Non mi proibiva però di andarci, anche se non aveva molta stima per la gente che ci lavorava. Raccontava, ma a lui l’avevano certo raccontato, di quella volta che, finito tutto, ma proprio tutto, caramelle, ascaretti e acqua, chi queste cose vendeva, ed era un certo Saverio che faceva pure le pulizie, appizzava i quadri, e aveva una cicatrice che gli tirava una palpebra, vendette l’acqua, non proprio pulita del secchio delle scope. Cu
zammò. Successe al Vittoria.

2-Spade e corone.
Mi capita di leggere in Quelli di Bagheria le pagine che Ferdinando Scianna dedica ai giochi di strada e quella ( p. 165 ) in cui ricorda il nonno falegname che “gli faceva invidiate spadine”. Anche noi giocavamo alle spade; ci bastava un pezzo di legno della forma e della lunghezza adatte e un pezzo piccolo da piantarvi a croce. Una volta fui invidiato per un legno ricurvo che lasciava immaginare una scimitarra. Quella volta si fece una lotta tra un saraceno e gli altri. Pazienza se erano questi i buoni, i Paladini, io avevo la spada ricurva! Oltre che alle spade, giocavamo ai re e agli imperatori. Ci facevamo le corone unendo con un pezzetto di legno tre o quattro foglie carnose del grandissimo ficus ch’era (e ancora è) dietro Villa Roccaforte.

3- Mio cugino Pieruccio, quello che abitava in via Gigante, sempre mi ripeteva l’ultima strofa della poesia di Leopardi Il sabato del villaggio cercando, forse incongruamente per la mia età, di farmene comprendere il significato.
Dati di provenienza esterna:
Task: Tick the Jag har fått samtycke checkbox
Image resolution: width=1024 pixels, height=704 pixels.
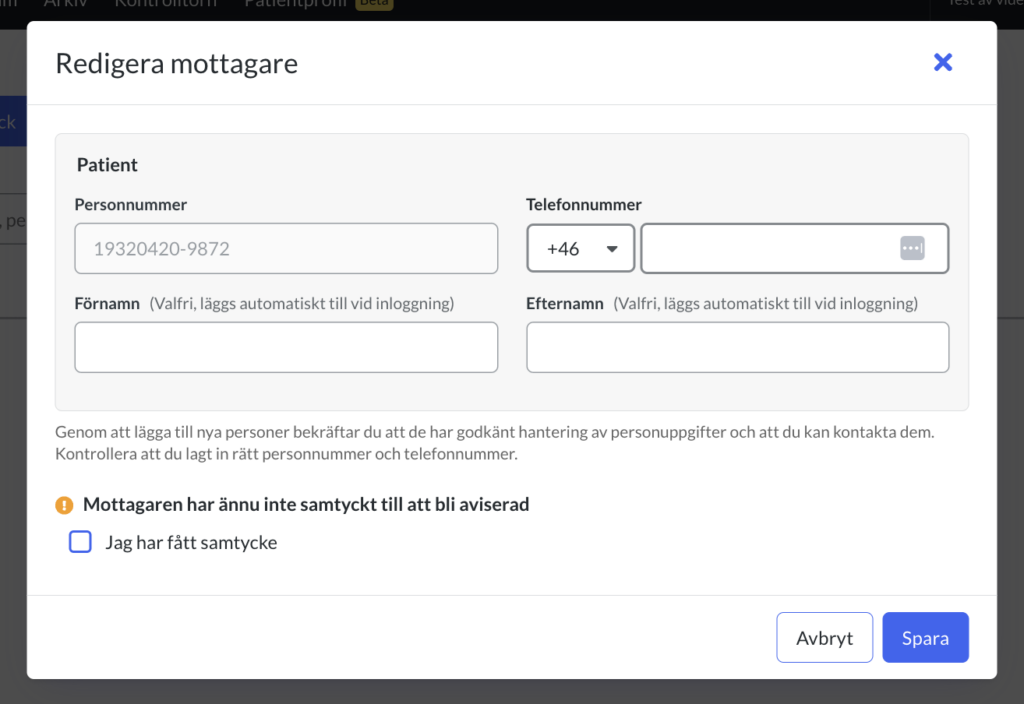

4-Secondo ricordo di mio padre contadino.
Mio padre irrigava i limoni in contrada De Spuches. Venne un tale che doveva prendere l’acqua quando mio padre avesse finito. Salutò e disse: “E’ da Campofelice che vengo. Un fazzu avutru chi curriri per ora. E penso pure a mio padre. Correva sempre. Come corro io. E’ morto di questi tempi. Era l’undici di luglio e ora è il sei. Tempi di risvegliata. In campagna è morto. Lo portarono gli uomini. U misiru supra un carriettu e u pujtaru. Io avevo sedici anni, iddru cinquanta!- Si informò sul tempo che ci voleva perché mio padre finisse. Era un uomo alto e magro, tanto magro che la pelle, sulla sua faccia, pareva pittata. Portava con sé una zappa con il manico lungo; il manico di quella che usava mio padre era invece corto e la zappa era di grandezza normale. La zappa di quell’altro era più piccola.  L’uomo lungo disse: “Ne smuove terra, certo, ma uno si rompe il culo a lavorare con una zappa che ha il manico corto! Lo stomaco arriva in bocca e la bocca a terra!” “U stomacu arriva mmucca-disse mio padre-ma scantu ri rarisi un cuojpu nte ncinagghi un ci nnè!” “Giusto. Però usando la zappa col manico corto uno si può ridurre come quello che gli dicevano croccu ri panaru. Piegato in due voglio dire. Ed io uno conoscevo, che era straricco, e possedeva tanta proprietà anche in provincia di Messina e diceva che i campagnoli più scaltri là stanno... “E picchì?” “Perché la zappa con il manico lungo hanno e quando sono stanchi ad essa s’appoggiano, come ad un bastone, e parlano e fumano”. Mio padre finì di irrigare il giardino e l’uomo lungo si allontanò.

5-La Certosa.
Da ragazzino mi capitava spesso di non indossare mutandine, anche se mia madre non voleva e mi rimproverava, e di uscire con i pantaloni sulla pelle. Non ricordo cosa ci trovassi in questo, e perché lo facessi, ma lo continuai a fare per un certo periodo. Una volta che ero senza mutandine andai ai lannari a casa degli zii. Ma, quella volta, mi si strapparono i pantaloni e si formò un lembo volante di stoffa che scopriva un intero gluteo. Non dissi nulla e me ne andai vergognoso prendendo le strade meno frequentate e cercando di fermare quel lembo di stoffa nel solco intergluteo contraendo i muscoli il più possibile. Quasi correndo presi la via Mangione e poi la via Mole arrivando alla Certosa; da lì arrivai alla via Truden, a Palagonia, a casa. C’erano, alla Certosa, le aperture del piano superiore prive di imposte e, in una di quelle basse, a chiuderla, erano piantate trasversalmente delle tavole di legno; le pareti del porticato erano sacrostate, sporche, annerite; sporco il pavimento; davanti alle colonne sostava un carretto pieno di concime e, più in là, un carrozzino e un altro carretto.

Nota.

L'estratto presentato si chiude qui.